Well I'm sure ruling with an iron fist helped. But either way, Aang beat him. He was captured and no longer a threat. Combined with beating Azula and the airships, the fire nation was willing to back down.
I do agree that the new power and how things were handled was kind of a cop-out.
Except why would the Fire Nation be willing to back down? The loss of a dozen Airships and the retaking of Be Sing Se is literally nothing compared to the dozens of ships and thousands of men that would have been lost during the Siege of the North. Which didn't so much as cause them to pause as far as we're shown. Even with this loss their still in the most powerful position by a lot.
Ozai's captured, okay but the entire military structure that he put in place is still there. I can buy some number of the Fire Nation willing to accept Zuko as Firelord. But he's going to have people trying to kill him from the very second he Azula was beaten in the hopes of continuing the war/putting Ozai back on the throne. (bets that the first attempt was by a Fire Sage?) Zuko's going to spend the next decades dodging assassin's, and that's if he makes all the right moves. He's 17, and the one guy who could help him has instead decided to fuck off to Be Sing Se to sell tea, so he won't. (Aside Iroh is also like, super dead. I give him a month before someone manages to kill him, and who knows who it will be that tries, an Earth Kingdom citizen going for revenge, or a Fire Nation warmonger who hopes that killing Iroh might cause the war to re-erupt.)
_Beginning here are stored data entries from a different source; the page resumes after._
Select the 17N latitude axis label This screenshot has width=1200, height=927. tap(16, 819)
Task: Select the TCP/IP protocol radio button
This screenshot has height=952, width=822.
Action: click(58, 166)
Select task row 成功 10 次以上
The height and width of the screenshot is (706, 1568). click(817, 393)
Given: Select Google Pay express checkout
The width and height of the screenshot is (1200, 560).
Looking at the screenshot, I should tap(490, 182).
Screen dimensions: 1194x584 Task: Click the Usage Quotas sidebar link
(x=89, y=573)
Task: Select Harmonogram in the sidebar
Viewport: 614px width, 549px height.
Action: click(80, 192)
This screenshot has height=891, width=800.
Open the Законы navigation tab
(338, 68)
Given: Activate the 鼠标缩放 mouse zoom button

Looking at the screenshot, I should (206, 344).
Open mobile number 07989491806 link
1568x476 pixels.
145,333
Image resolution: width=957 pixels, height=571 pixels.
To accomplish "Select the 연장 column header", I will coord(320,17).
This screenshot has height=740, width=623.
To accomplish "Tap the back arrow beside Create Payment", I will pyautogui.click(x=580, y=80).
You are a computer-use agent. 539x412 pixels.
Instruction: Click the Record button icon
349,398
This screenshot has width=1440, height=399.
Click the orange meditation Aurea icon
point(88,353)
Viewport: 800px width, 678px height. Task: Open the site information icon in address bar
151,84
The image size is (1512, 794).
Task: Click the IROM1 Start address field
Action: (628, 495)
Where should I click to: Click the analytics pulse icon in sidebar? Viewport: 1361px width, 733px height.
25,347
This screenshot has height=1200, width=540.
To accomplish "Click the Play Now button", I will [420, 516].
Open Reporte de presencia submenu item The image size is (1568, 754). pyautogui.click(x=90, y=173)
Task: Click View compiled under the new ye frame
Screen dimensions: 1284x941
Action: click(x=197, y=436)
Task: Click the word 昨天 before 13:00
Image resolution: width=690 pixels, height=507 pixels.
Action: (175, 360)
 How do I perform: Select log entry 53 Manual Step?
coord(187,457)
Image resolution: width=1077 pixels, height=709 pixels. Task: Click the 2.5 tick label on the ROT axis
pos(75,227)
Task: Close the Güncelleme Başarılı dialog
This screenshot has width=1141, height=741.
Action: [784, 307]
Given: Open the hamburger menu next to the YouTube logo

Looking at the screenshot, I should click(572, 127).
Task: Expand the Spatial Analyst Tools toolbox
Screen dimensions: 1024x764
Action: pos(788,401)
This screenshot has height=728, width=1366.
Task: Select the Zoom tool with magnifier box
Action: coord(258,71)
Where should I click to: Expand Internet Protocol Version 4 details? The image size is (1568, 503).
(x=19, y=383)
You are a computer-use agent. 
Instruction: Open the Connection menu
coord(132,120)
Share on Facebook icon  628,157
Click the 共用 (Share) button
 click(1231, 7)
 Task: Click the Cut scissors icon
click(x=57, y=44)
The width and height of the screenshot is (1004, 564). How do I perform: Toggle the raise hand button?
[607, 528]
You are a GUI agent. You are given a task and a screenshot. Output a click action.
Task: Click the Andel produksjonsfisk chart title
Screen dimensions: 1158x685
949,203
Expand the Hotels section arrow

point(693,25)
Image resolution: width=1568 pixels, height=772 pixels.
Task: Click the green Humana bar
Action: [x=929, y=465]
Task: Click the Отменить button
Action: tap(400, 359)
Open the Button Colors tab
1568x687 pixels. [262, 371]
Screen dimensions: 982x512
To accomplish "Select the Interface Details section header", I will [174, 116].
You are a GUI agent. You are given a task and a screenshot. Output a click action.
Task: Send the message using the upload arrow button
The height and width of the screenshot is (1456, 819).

I mean just ask Napoleon how being captured makes you "no longer a threat". If Zuko does anything but immediately execute Ozai, he's going to be a threat, and even that's got significant downside that Aang killing him in battle wouldn't. Zuko's looking at near immediate civil war as people try to take him off the throne, and even if he kills Ozai to get rid of that threat, you've now given those against you a martyr to rally behind as they claim the power-mad traitor son has killed his father to secure power. The anti-Zuko Propaganda writes itself.
Re: Avatar, The Laster Airbender: Fire
Posted: Mon Jan 28, 2019 6:48 pm
by Dragon Ball Fan
Ozi would still be a threat because in the interquel comic, Zuko thought it would be a good idea to ask Ozi for advice and Ozi tried to force his own twisted worldview on him.
and what about the Taoism stuff I mentioned, or am I taking the "destroying evil" part of that philosophy to literally?
Re: Avatar, The Laster Airbender: Fire
Posted: Mon Jan 28, 2019 6:55 pm
by Zoinksberg
I think perhaps you should watch the series before offering more than a passing opinion. If all you know comes from reviews then you don't know much.